» **BRIEF 1**
According to the MeHg regression caption, what line style shows the 95% prediction intervals?
» **BRIEF 2**
Switch "particular element" to "specific element" in the data entry rows from the first one through the row containing "file is located at coordinates (457, 185).", inclusive, and leave all else unchanged.

» **SOURCE**
"""

Predicted and measured values based on the best multivariate linear regression models for MeHg concentrations in samples collected during spring in the upper Hudson River basin using (a) Landscape metrics, (b) Chemistry/Physical metrics, and (c) Hybrid metrics. Solid circles represent uncensored data, and open circles represent interval censored data shown as the mid-point of the interval. The best fit least squares linear regression is shown as a solid line, the 1:1 line is shown as a dotted line, and the 95% prediction intervals are shown as dashed lines. An inverse triangle symbol indicates a Cook's Distance measure >1.

Figure 8.

Predicted and measured values based on the best multivariate linear regression models for MeHg concentrations in samples collected during summer in the upper Hudson River basin using (a) Landscape metrics, (b) Chemistry/Physical metrics, and (c) Hybrid metrics. Solid circles represent uncensored data, and open circles represent interval censored data shown as the mid-point of the interval. The best fit least squares linear regression is shown as a solid line, the 1:1 line is shown as a dotted line, and the 95% prediction intervals are shown as dashed lines.

"""

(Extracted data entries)
"""

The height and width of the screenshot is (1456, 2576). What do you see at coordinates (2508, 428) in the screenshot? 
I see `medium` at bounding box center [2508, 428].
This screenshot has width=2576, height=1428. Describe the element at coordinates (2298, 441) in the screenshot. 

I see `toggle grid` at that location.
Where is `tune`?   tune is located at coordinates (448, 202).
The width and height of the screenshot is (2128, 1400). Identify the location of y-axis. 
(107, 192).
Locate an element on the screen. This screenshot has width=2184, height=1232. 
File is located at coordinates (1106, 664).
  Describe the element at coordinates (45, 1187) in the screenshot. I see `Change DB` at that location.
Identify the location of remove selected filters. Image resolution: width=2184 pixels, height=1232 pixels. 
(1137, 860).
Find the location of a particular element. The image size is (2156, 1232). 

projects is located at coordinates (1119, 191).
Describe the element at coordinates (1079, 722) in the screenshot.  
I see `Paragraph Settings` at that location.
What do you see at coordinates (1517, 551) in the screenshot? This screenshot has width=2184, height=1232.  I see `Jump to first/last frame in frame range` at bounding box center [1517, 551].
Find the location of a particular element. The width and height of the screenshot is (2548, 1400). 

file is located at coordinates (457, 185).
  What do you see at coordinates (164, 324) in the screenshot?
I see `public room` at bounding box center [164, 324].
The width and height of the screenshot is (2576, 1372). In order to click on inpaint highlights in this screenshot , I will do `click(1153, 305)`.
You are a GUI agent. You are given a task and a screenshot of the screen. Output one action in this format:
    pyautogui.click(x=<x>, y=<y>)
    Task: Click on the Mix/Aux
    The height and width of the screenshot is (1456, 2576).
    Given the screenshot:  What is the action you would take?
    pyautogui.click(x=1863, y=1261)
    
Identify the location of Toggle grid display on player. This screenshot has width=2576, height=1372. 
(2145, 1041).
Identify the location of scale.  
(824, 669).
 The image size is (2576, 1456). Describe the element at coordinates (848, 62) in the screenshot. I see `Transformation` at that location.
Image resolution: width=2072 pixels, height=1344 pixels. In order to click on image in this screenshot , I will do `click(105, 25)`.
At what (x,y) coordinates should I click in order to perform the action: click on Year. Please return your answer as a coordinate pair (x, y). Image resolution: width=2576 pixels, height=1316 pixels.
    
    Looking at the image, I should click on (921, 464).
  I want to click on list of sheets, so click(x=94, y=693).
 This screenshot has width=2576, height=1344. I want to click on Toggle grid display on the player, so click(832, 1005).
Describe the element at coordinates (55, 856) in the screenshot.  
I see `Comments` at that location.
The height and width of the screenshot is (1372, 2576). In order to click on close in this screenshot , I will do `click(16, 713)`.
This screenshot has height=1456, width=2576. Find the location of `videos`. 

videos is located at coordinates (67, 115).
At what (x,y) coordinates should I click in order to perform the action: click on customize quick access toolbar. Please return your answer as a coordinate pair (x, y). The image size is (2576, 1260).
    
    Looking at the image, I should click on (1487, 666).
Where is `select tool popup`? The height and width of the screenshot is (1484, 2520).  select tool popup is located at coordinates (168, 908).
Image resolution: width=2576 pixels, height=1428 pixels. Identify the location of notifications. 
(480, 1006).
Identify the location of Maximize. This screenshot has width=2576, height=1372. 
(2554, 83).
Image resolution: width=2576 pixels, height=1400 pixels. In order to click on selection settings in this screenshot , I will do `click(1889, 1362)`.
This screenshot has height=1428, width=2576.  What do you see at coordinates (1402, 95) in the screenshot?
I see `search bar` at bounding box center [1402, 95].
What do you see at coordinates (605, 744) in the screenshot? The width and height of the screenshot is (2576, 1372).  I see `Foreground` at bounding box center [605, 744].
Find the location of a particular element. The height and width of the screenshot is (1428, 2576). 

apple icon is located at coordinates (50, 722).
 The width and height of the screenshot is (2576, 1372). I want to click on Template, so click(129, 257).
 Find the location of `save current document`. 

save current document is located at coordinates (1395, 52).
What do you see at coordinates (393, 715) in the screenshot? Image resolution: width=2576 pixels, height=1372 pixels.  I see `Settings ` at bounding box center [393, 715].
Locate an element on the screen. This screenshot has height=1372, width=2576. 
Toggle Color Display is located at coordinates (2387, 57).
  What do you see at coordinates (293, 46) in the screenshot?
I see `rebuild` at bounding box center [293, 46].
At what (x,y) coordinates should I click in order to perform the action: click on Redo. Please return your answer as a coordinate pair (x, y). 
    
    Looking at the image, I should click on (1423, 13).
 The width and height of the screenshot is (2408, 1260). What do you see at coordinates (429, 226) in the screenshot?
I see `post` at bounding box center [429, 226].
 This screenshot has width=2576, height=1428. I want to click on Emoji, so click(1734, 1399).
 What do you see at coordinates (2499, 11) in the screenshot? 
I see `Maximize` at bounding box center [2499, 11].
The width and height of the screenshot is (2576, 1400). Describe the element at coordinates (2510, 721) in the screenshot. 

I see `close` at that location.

"""

» **FULL ANSWER 1**
Dashed lines.

» **FULL ANSWER 2**
The height and width of the screenshot is (1456, 2576). What do you see at coordinates (2508, 428) in the screenshot? 
I see `medium` at bounding box center [2508, 428].
This screenshot has width=2576, height=1428. Describe the element at coordinates (2298, 441) in the screenshot. 

I see `toggle grid` at that location.
Where is `tune`?   tune is located at coordinates (448, 202).
The width and height of the screenshot is (2128, 1400). Identify the location of y-axis. 
(107, 192).
Locate an element on the screen. This screenshot has width=2184, height=1232. 
File is located at coordinates (1106, 664).
  Describe the element at coordinates (45, 1187) in the screenshot. I see `Change DB` at that location.
Identify the location of remove selected filters. Image resolution: width=2184 pixels, height=1232 pixels. 
(1137, 860).
Find the location of a specific element. The image size is (2156, 1232). 

projects is located at coordinates (1119, 191).
Describe the element at coordinates (1079, 722) in the screenshot.  
I see `Paragraph Settings` at that location.
What do you see at coordinates (1517, 551) in the screenshot? This screenshot has width=2184, height=1232.  I see `Jump to first/last frame in frame range` at bounding box center [1517, 551].
Find the location of a specific element. The width and height of the screenshot is (2548, 1400). 

file is located at coordinates (457, 185).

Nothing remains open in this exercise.